• [EXERCISE] Every line below must be reproduced exactly. Copy them all.

Dataset entries:
+--
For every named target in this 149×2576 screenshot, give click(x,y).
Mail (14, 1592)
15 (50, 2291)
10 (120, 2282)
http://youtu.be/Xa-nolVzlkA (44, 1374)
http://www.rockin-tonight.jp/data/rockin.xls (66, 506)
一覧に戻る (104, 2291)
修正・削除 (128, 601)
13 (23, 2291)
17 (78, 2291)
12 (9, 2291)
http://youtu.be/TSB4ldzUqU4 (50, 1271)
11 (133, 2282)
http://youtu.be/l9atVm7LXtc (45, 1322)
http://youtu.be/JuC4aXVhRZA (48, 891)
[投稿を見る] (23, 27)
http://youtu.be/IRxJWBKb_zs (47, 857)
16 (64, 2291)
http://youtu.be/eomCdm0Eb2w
+--
• [TASK SOLUTION]
For every named target in this 149×2576 screenshot, give click(x,y).
Mail (14, 1592)
15 (50, 2291)
10 (120, 2282)
http://youtu.be/Xa-nolVzlkA (44, 1374)
http://www.rockin-tonight.jp/data/rockin.xls (66, 506)
一覧に戻る (104, 2291)
修正・削除 (128, 601)
13 (23, 2291)
17 (78, 2291)
12 (9, 2291)
http://youtu.be/TSB4ldzUqU4 (50, 1271)
11 (133, 2282)
http://youtu.be/l9atVm7LXtc (45, 1322)
http://youtu.be/JuC4aXVhRZA (48, 891)
[投稿を見る] (23, 27)
http://youtu.be/IRxJWBKb_zs (47, 857)
16 (64, 2291)
http://youtu.be/eomCdm0Eb2w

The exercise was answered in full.